The incremental net present values of the projects examined were up to Birr 168,960 per household (depending on area of irrigated land) implying the projects are financially viable and economically desirable. The risk simulation analysis has also indicated that the net present values and internal rates of return for each of the case-study projects were within acceptable levels of risk under most assumptions, while the sensitivity analysis indicated that the projects were more sensitive to yield and prices for irrigated crops than they were sensitive to inputs and prices or yields of dryland crops.

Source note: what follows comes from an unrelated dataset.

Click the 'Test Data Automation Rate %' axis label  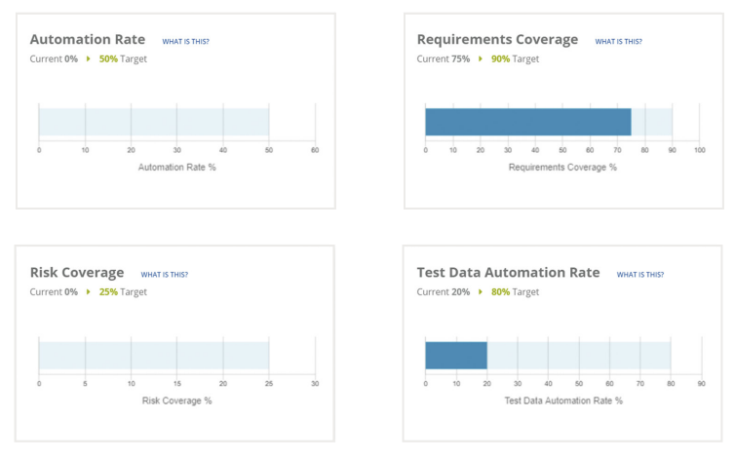(562, 401)
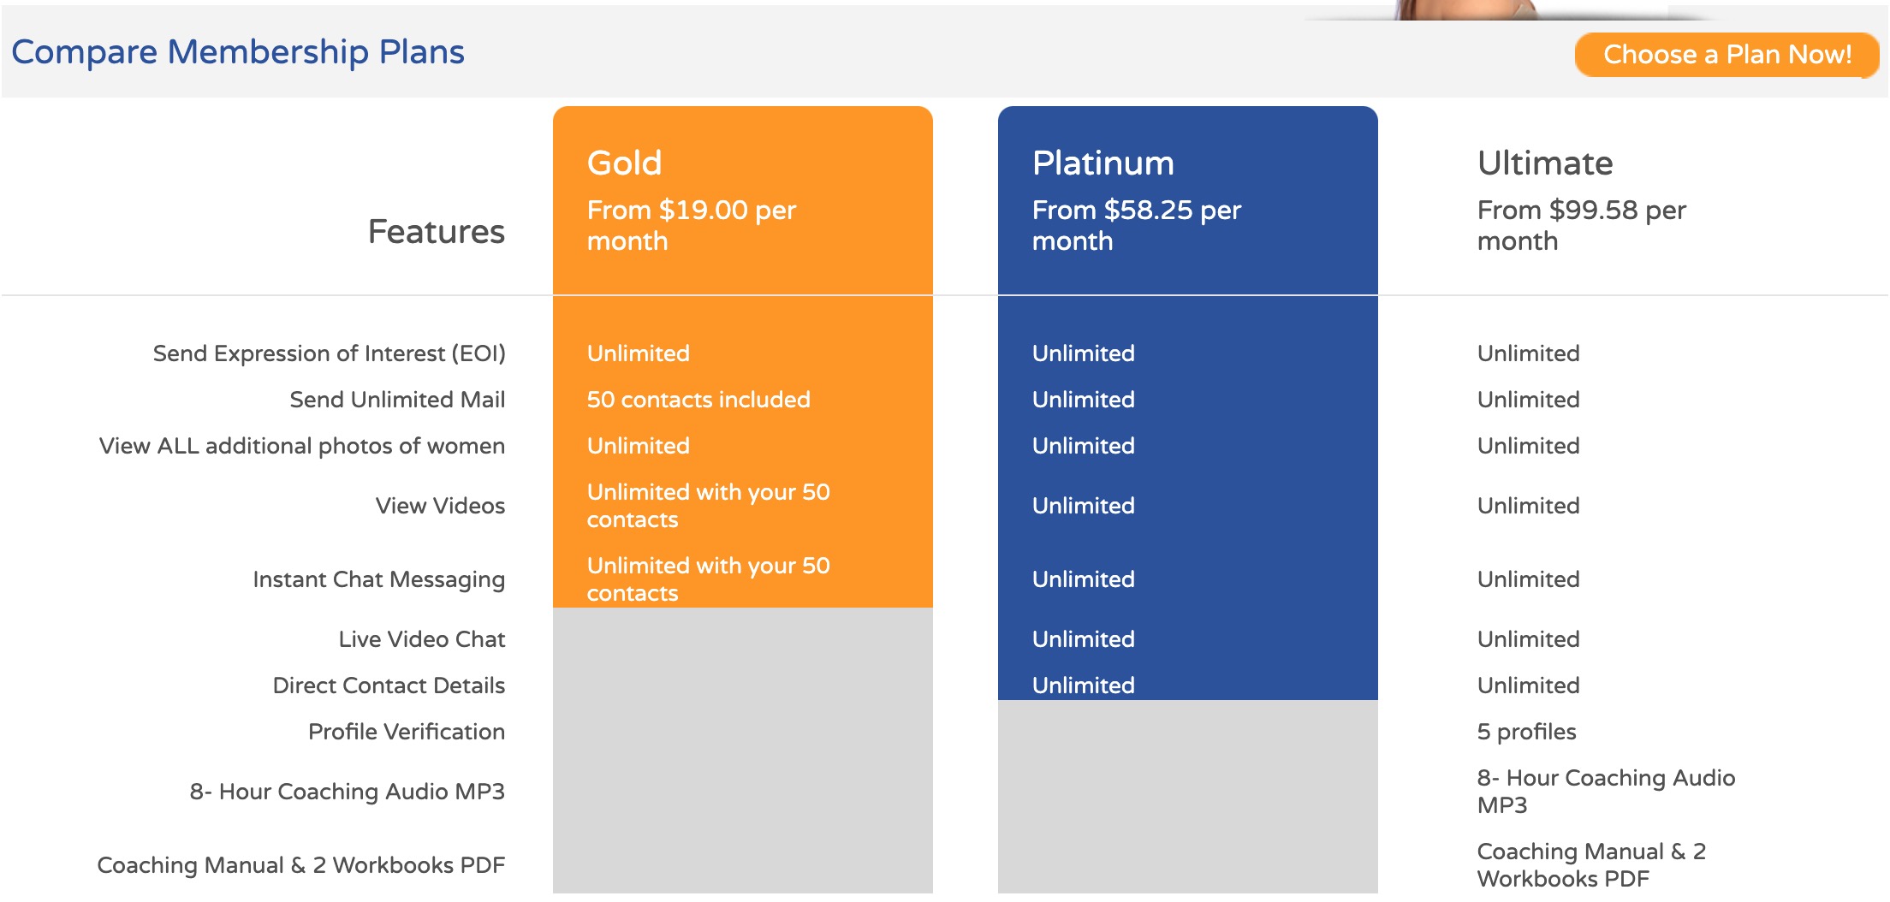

Finally, the higher investment cost of drip irrigation is one limitation of this approach while the fact that farmers in Ethiopia are less familiar
with drip irrigation is another disadvantage. Nevertheless, economic viability and efficient water use with drip irrigation as revealed in this thesis is a good policy argument which it is believed can be used as a basis for cooperation among nations in the basin. A demonstrated case of water use efficiency in the upper part of the basin could show that huge quantities of water could be saved throughout the basin for the benefit of all countries in the basin which will require assistance, capital, and skilled resources which should be contributed by all countries in the whole basin.